Less frequent symptoms which have been described with the Delayed Food Allergy Syndrome include cervical gland enlargement, constipation, loose stools or diarrhea, impaired hearing, bed wetting, and mildly elevated temperature.
This syndrome is usually thought to be due to a food allergy. By far, the food most commonly responsible for this delayed allergy is milk. Both parents and physicians find it difficult to believe that foods eaten almost daily, such as milk, wheat, corn, or chocolate can be responsible for the occurrence of such seemingly unlikely symptoms. Particularly difficult to understand is the tendencies for the Allergy Tension Fatigue Syndrome to become more evident in the winter, and in some cases to almost disappear in summer despite no significant change in diet.
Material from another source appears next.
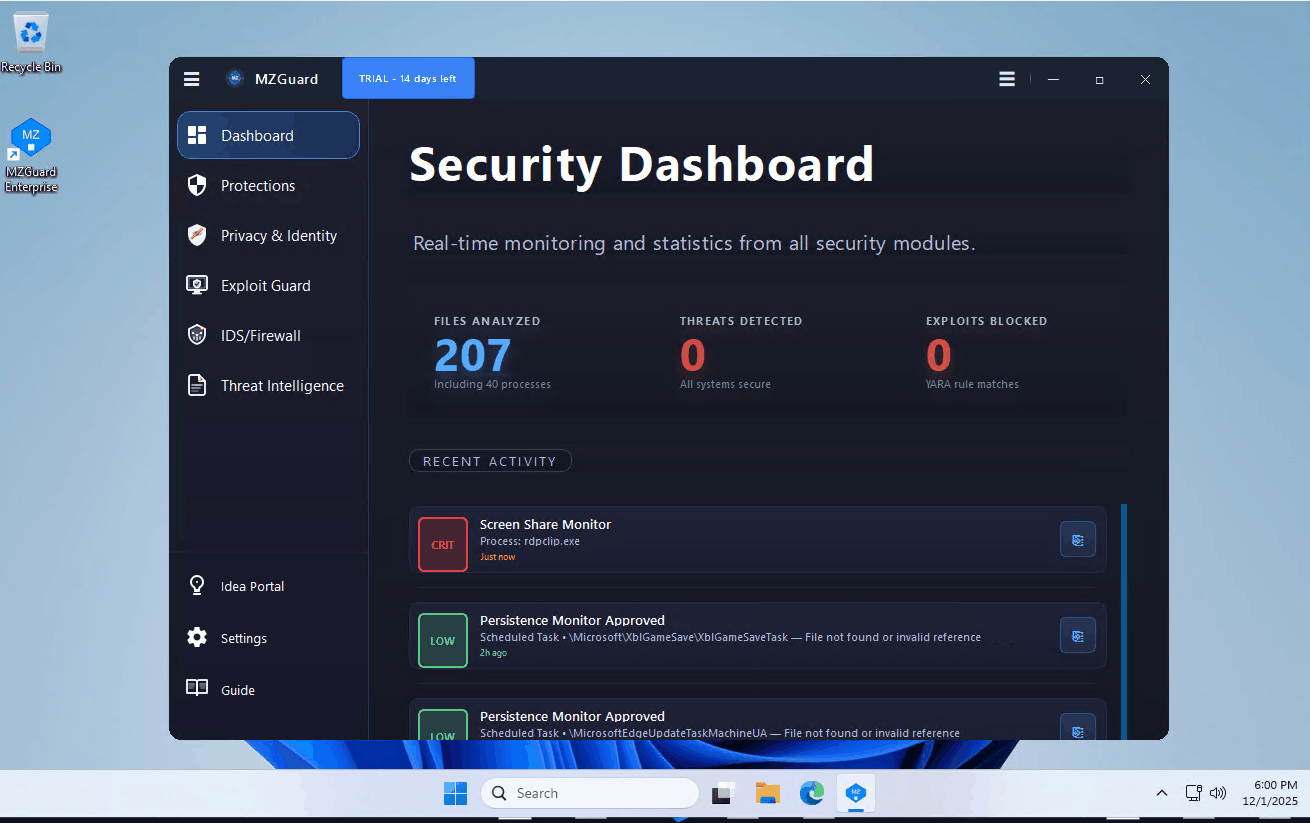
Task: Click the TRIAL - 14 days left badge
Action: coord(408,78)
At the present time there is no readily available test which can reliably identify the allergens responsible for the delayed onset type of food allergy responsible for DAFS. Allergy skin testing or RAST or ImmunoCap blood tests are not helpful, as they measure only the IgE antibody, the antibody responsible for immediate allergic reactions. Research has not yet identified the antibody or antibodies responsible for delayed reactions, although there has been considerable interest and research in the possible role of the IgG antibody in the delayed allergic reaction. There is now a blood test available to measure this antibody, but its reliability as a predictor of delayed allergy has not yet been established.
The diagnosis of this type of food allergy is made by initiating an elimination diet and observing a decrease or elimination of symptoms. It is often recommended that the suspected food be totally eliminated from the diet for four week. If there is a significant improvement in symptoms, the physician may recommend that the food be reintroduced into the diet in order to see if the symptoms recur. If so, the food is once again eliminated. The elimination diet and challenge, therefore, if properly carried out, is the most reliable diagnostic tool in making the diagnosis.
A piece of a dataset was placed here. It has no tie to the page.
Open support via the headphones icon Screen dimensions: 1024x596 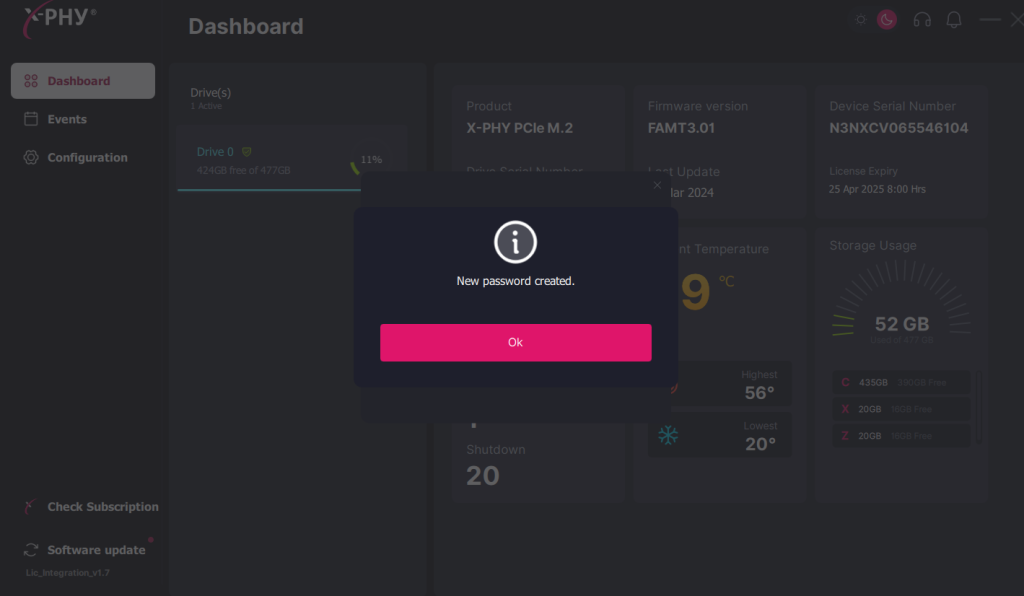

If and when a food is identified as the causative agent, the food should be totally eliminated from the diet. In less severe cases, it may not be necessary for the food to be totally eliminated from the diet on a long term basis. Many food allergic patients with DFAS can tolerate minimal amounts of the allergens without developing symptoms. Exceeding one’s threshold of tolerance will, however, precipitate symptoms.
In summary, the Delayed Food Allergy Syndrome presents with a constellation of symptoms which, when appearing together, suggest to the allergist the possibility of a delayed onset food allergy, especially to milk. It is more common than is generally appreciated. It may accompany inhalant allergy, and explain inadequate response to the treatment of inhalant allergies such as a poor response to immunotherapy.
As a final note, it should be mentioned that food allergy is usually familial. The knowledge may greatly aid its recognition in a particular patient as well as other members of the family.